Another way it’s done, seemingly more often these days, is simply punching the dialog up with more emotion. Lines can be mostly rewritten just to add a bit of spice to a particular dialog, or even character. Even exciting scenes get changed to dial it up to 11. To my immediate recollection both Genshin Impact and Dragalia Lost are particularly guilty of this, but they are merely examples.

What he actually says: “Thi-…This is…”

I shouldn’t have to point this out, but both of those things change the very tone of the game. This is basic writing stuff: tone is extremely important, and really sets the feelings the author wants to communicate. Thus, changing the tone is changing in translation a key component of the original writing, and really shouldn’t be done. But it keeps happening.
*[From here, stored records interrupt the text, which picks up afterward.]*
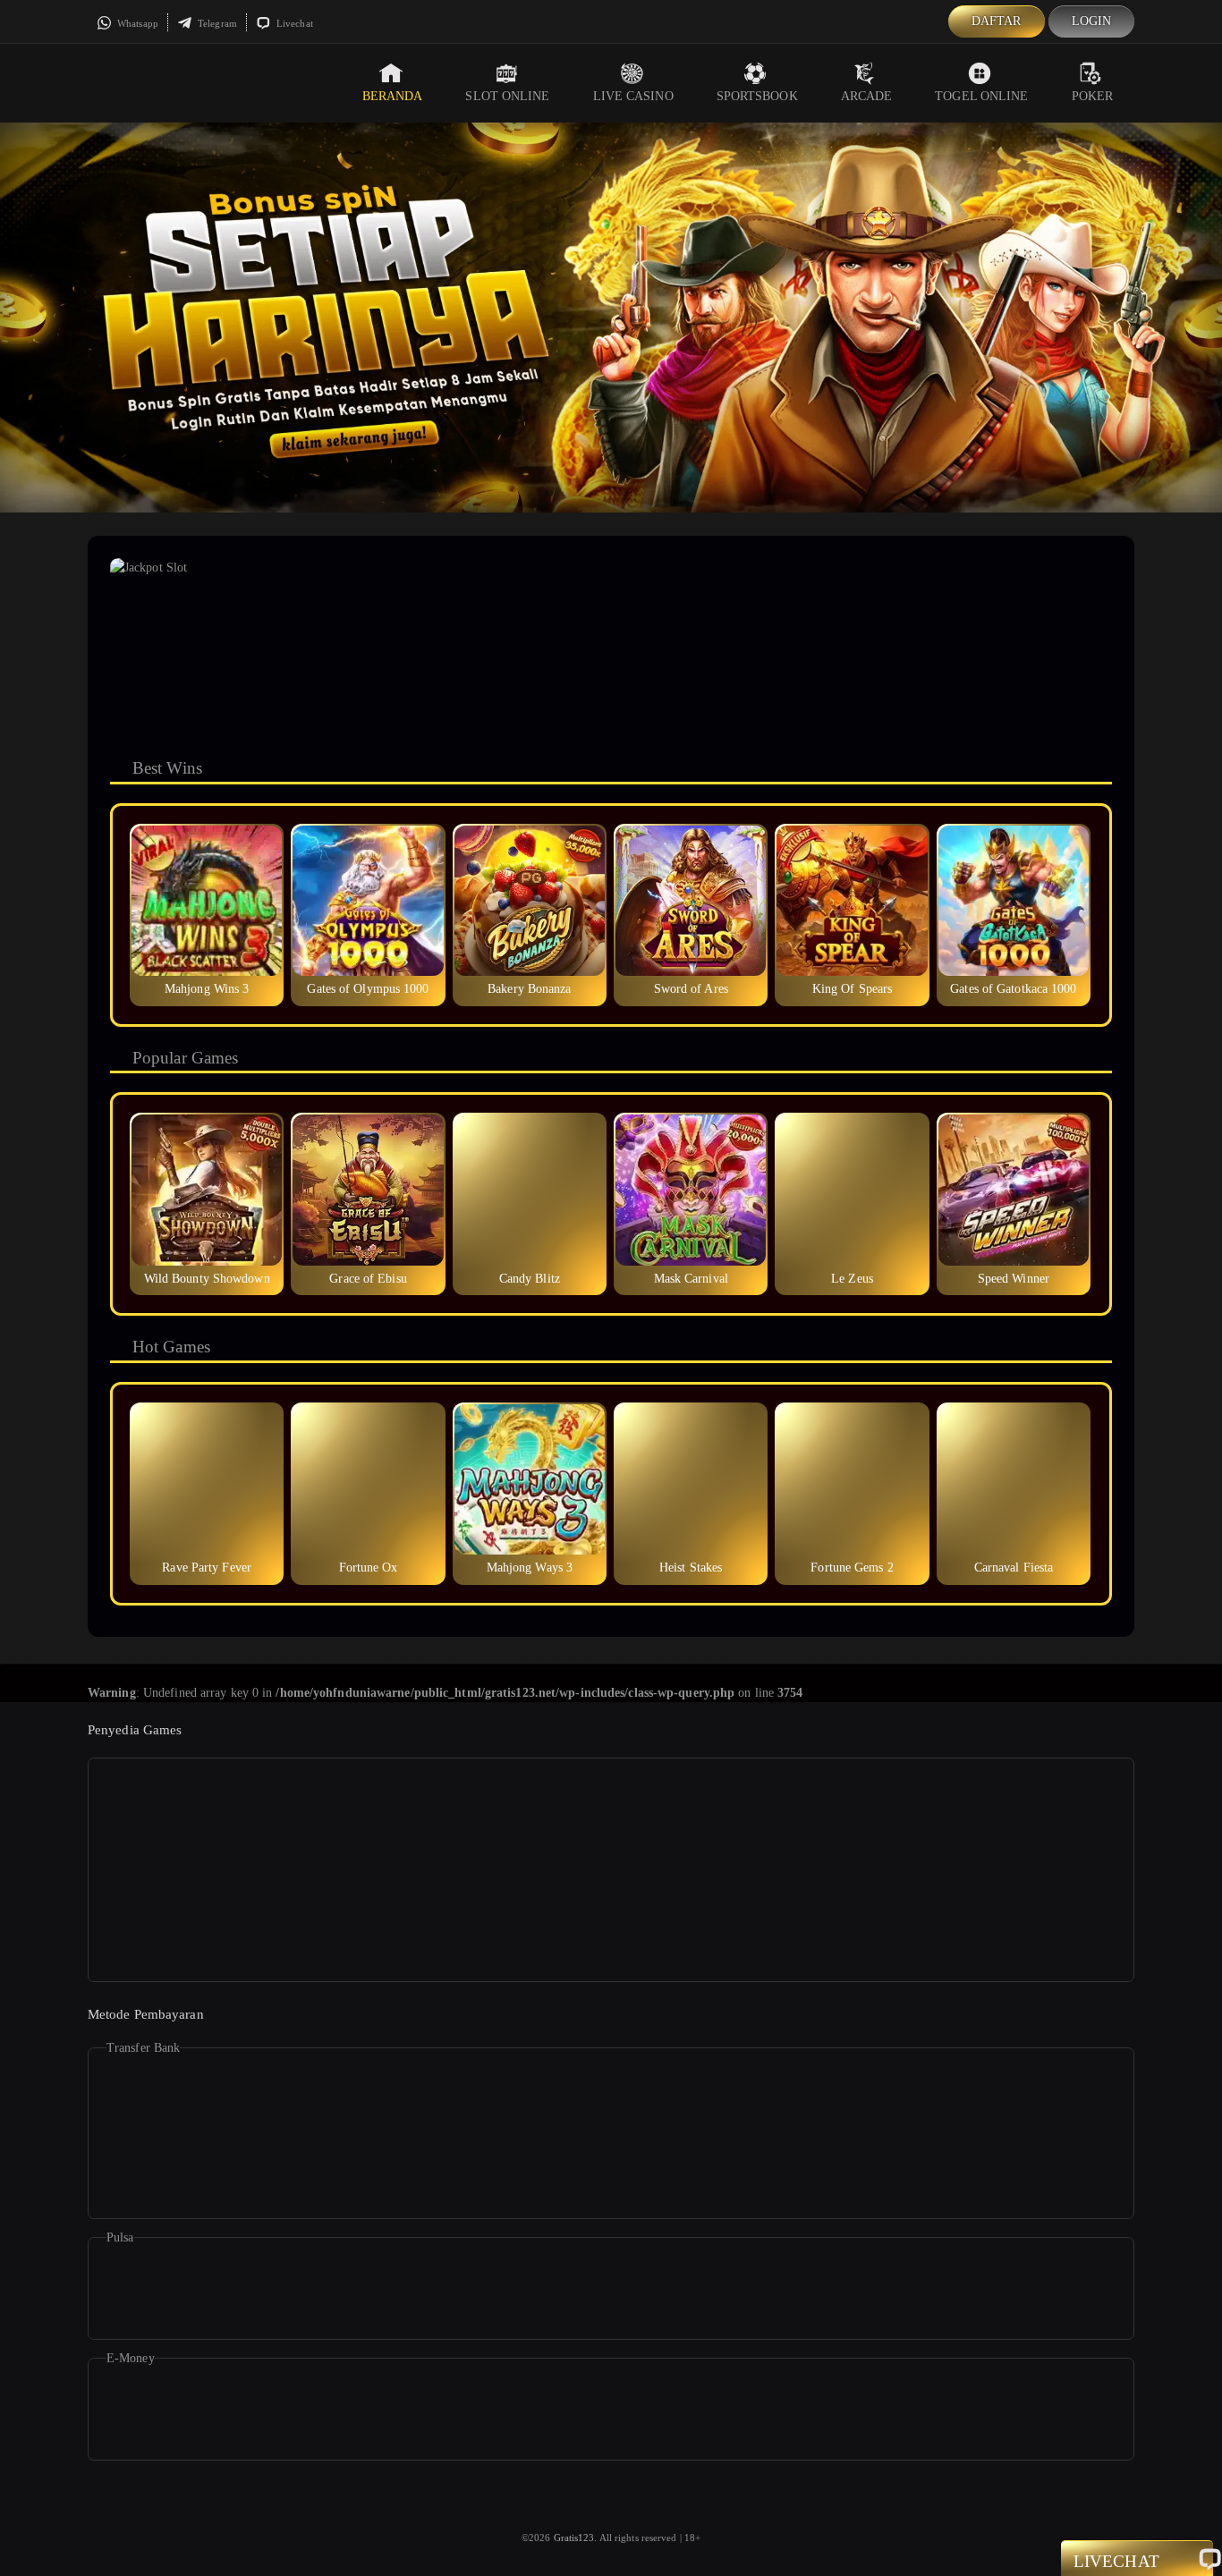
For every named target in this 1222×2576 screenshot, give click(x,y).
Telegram (216, 23)
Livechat (293, 23)
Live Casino (633, 96)
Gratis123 (574, 2537)
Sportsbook (757, 96)
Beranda (392, 96)
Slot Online (507, 96)
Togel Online (981, 96)
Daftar (997, 21)
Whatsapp (136, 23)
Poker (1093, 96)
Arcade (867, 96)
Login (1092, 21)
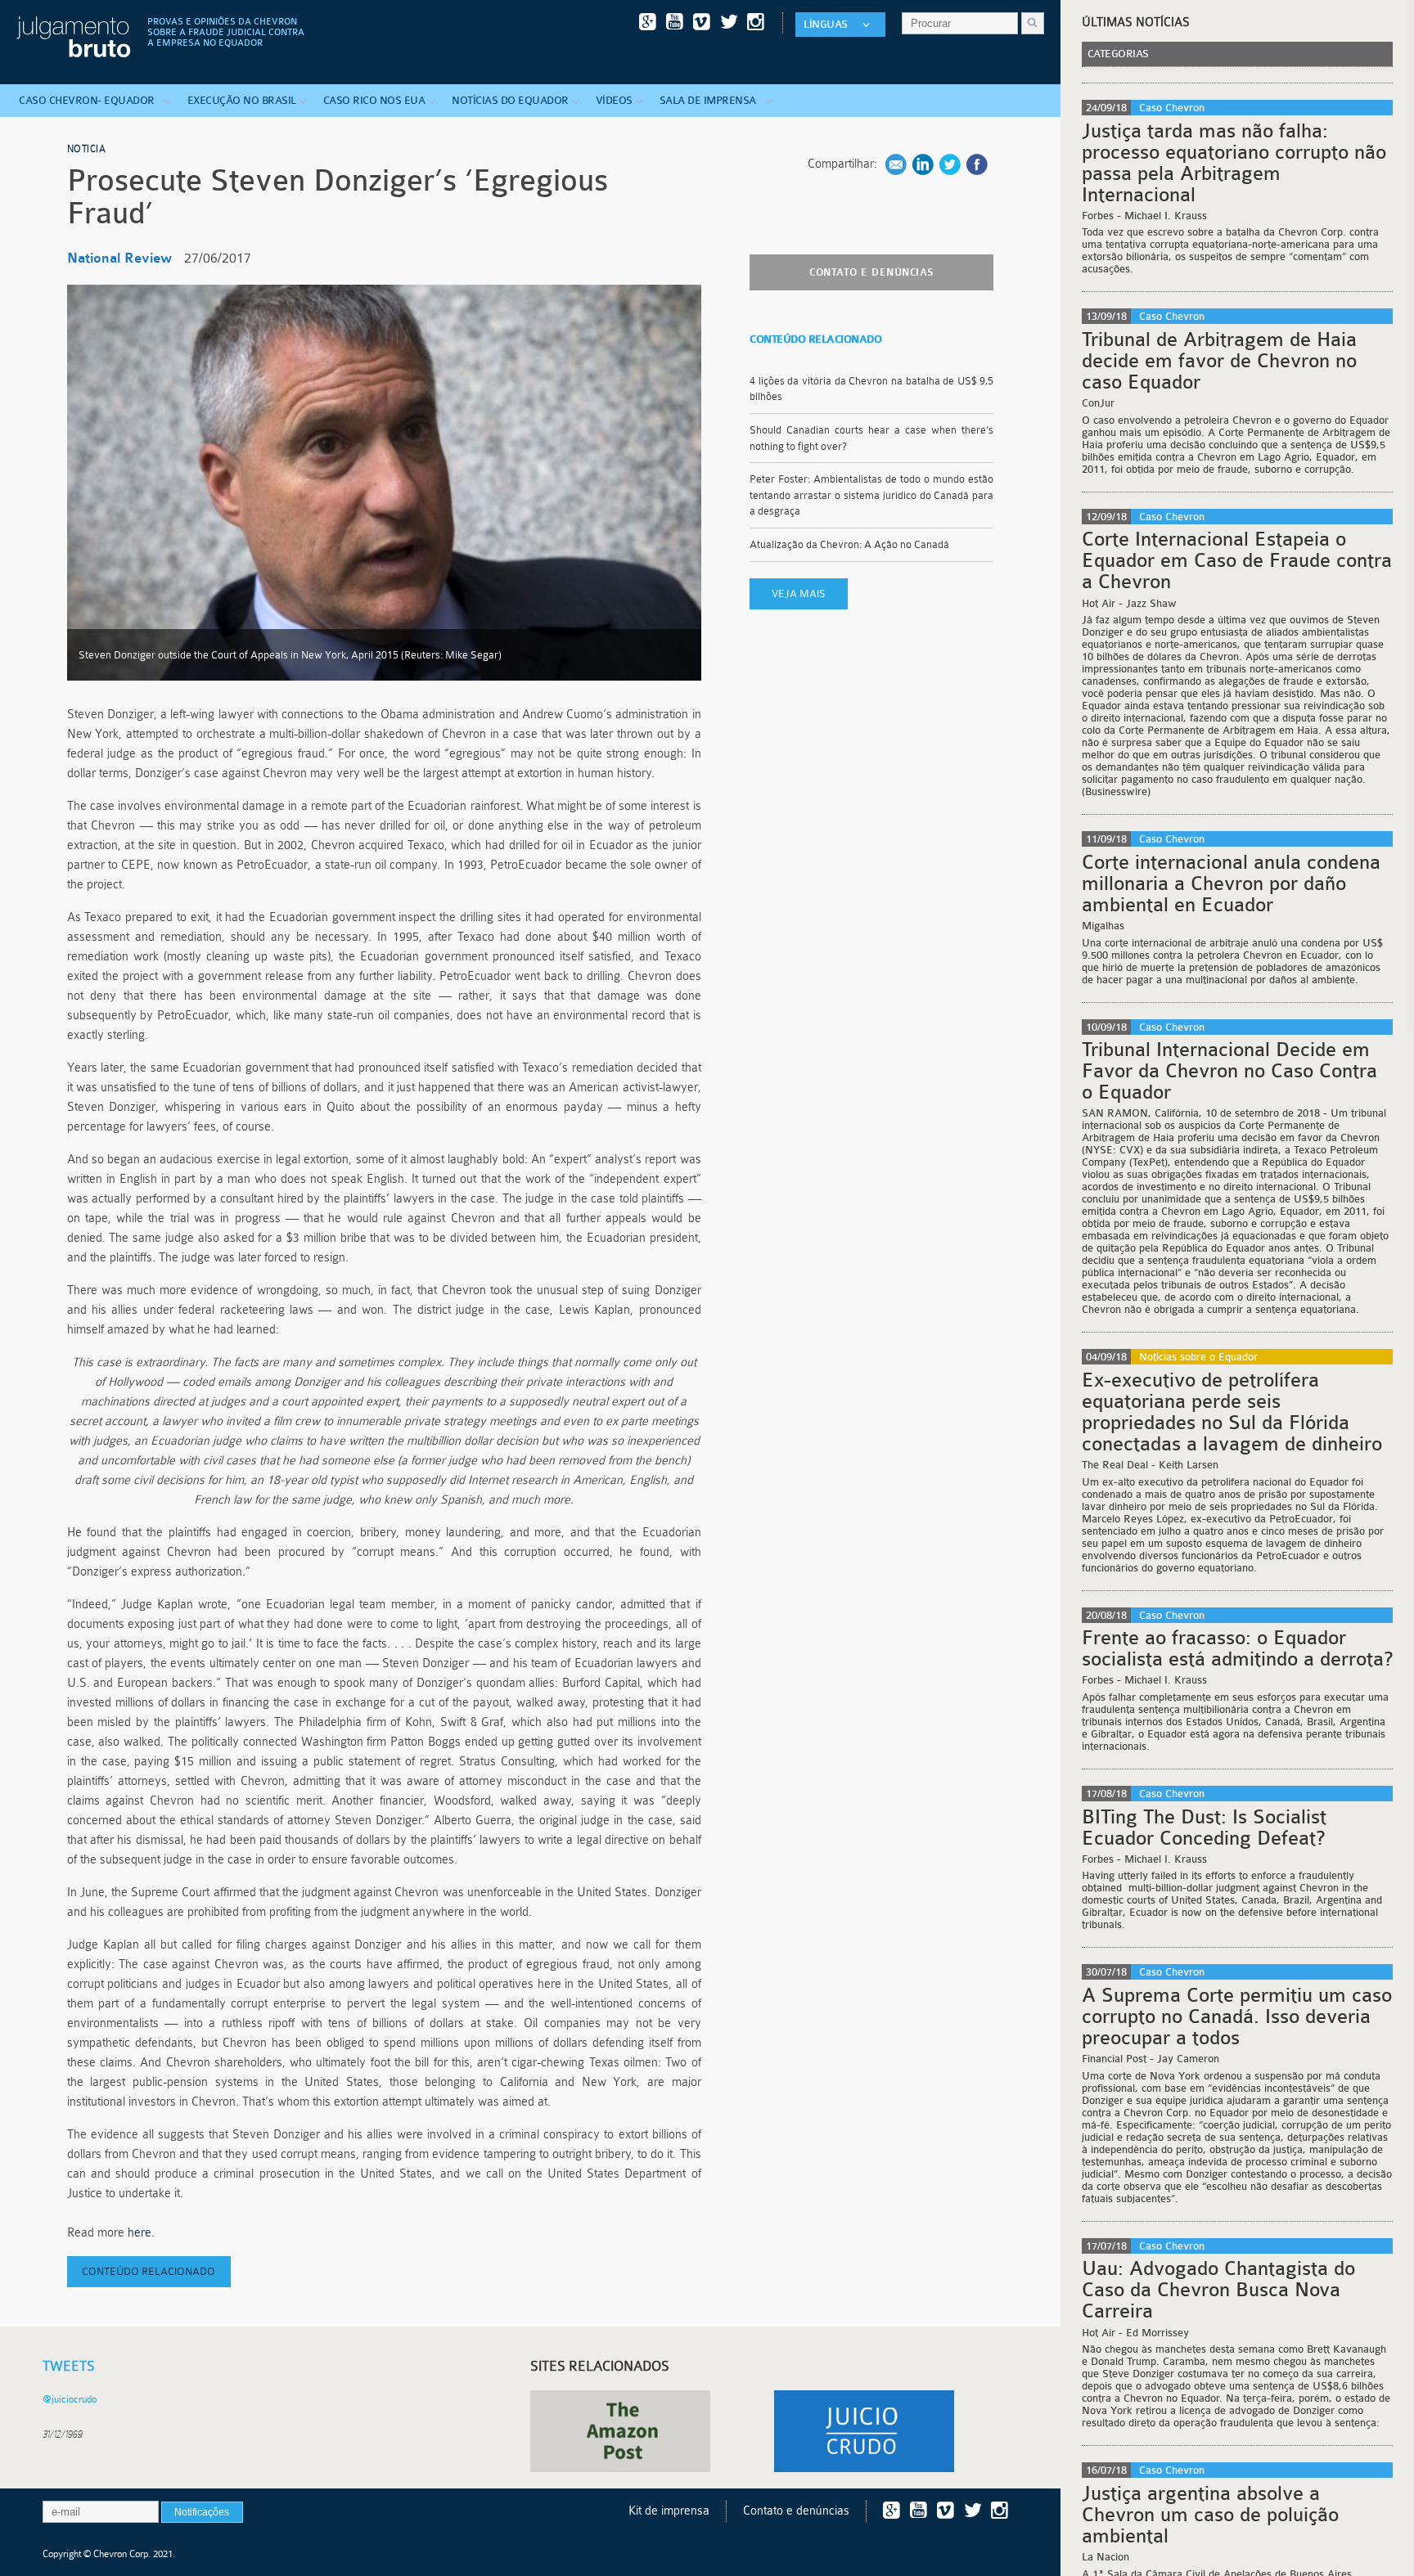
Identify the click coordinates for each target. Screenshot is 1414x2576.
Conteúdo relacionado (148, 2271)
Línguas (826, 24)
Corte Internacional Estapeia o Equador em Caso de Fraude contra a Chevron (1237, 560)
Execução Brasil (241, 100)
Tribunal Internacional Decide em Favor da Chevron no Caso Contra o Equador (1229, 1071)
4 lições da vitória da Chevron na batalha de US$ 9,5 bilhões (871, 389)
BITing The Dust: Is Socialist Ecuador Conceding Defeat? (1204, 1827)
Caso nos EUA (374, 100)
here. (143, 2233)
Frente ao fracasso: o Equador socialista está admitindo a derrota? (1237, 1648)
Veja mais (799, 593)
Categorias (1118, 53)
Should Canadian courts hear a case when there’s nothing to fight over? (871, 438)
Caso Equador (89, 100)
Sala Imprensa (711, 100)
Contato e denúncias (871, 272)
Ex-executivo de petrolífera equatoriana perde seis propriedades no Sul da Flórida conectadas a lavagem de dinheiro (1232, 1412)
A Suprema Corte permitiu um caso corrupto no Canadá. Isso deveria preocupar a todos (1237, 2016)
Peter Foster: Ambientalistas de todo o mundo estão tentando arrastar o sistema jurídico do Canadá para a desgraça (871, 495)
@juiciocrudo (70, 2399)
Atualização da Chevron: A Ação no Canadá (851, 544)
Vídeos (614, 100)
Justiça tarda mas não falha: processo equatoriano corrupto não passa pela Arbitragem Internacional (1234, 162)
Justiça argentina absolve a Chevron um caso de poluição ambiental (1210, 2514)
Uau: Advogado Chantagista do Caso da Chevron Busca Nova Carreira (1218, 2289)
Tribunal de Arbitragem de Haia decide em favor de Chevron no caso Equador (1219, 360)
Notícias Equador (510, 100)
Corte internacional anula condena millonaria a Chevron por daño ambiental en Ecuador (1231, 883)
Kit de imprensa (668, 2511)
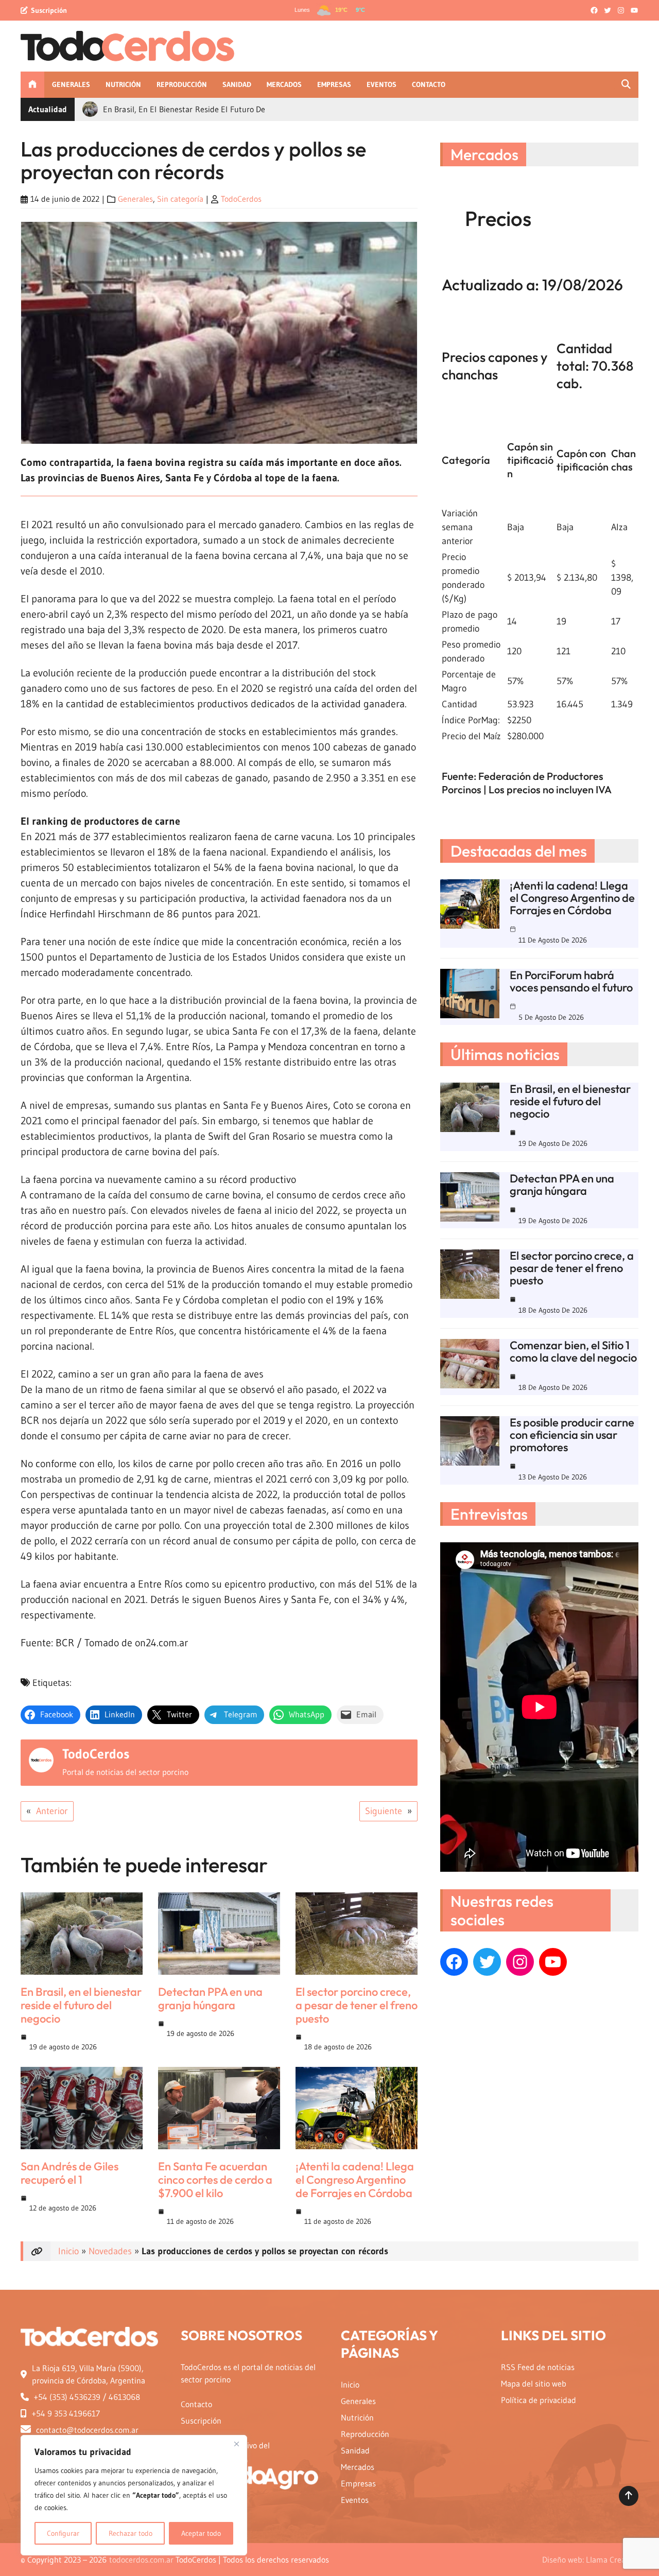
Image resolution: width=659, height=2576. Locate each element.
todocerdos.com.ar (141, 2559)
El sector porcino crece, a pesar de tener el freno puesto (357, 2005)
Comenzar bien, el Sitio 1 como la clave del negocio (573, 1351)
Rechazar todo (130, 2533)
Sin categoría (180, 199)
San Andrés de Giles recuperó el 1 (69, 2173)
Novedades (110, 2251)
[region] (134, 2495)
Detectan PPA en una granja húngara (210, 1998)
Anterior (52, 1811)
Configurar (63, 2533)
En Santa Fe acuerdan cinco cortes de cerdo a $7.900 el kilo (215, 2179)
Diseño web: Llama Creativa (590, 2559)
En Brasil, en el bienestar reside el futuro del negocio (81, 2005)
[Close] (236, 2444)
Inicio (68, 2251)
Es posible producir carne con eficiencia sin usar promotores (572, 1434)
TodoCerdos (241, 199)
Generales (135, 199)
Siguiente (383, 1811)
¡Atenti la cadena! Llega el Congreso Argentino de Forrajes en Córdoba (355, 2179)
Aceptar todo (201, 2533)
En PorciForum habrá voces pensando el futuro (571, 981)
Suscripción (49, 10)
Another big, disrespectful liberty that translators can make is to change names. A name can be a key component in a character’s identity, and changing that can change the story. Or it could be completely immaterial. But either way, the original author meant for that character to have that name. Now, there are some factors that might justify a changed name; one that immediately comes to mind is if the name is a word, where the meaning of the word is the key part of the name. This is mostly true for nicknames, but context is key. For example, you wouldn’t keep a character’s nickname as Inu, since the meaning of “inu” is what’s important; no, changing it to Dog would be better in that case. However, you would really have to think about changing a Spanish character’s name from Esperanza to Hope – “Esperanza” (and “Hope”) are real names, so you’d really have to think of the context, and the author’s intent. But changing a character’s name from Johan to Dave – or even John – that’s a bad thing.

Yet, translators do it all the time. I’m going to use Dragalia Lost as an example. I made a spreadsheet with all the characters and dragons that I could easily get both the Japanese and English name (basically, playable characters and dragons, and the ones from the current event), comparing the two. Now, to be fair, most of the names haven’t changed. Some are only slight changes, but fine (still unnecessary, though). But others are big changes, for no good reason. Since many of those are main characters, either in events or in the main story, they make more of an impression that some low-rarity character that might not ever have their name said aloud. And it just doesn’t make sense, most of the time: why make these changes, almost always completely unjustified, when over 60% of the time the names are completely correct and unchanged? (Some of it, I can tell, is incompetence, and some of it is someone thinking they’re more clever than the original creator.)

All in all, I want my translations to say what’s actually being said. Or at least something quite close to it. Certainly with the same meaning. I don’t want some other writer’s idea of what actually should have been said. I’m at a babby-level of Japanese, yet I still catch things very wrong with translations, and that shouldn’t be.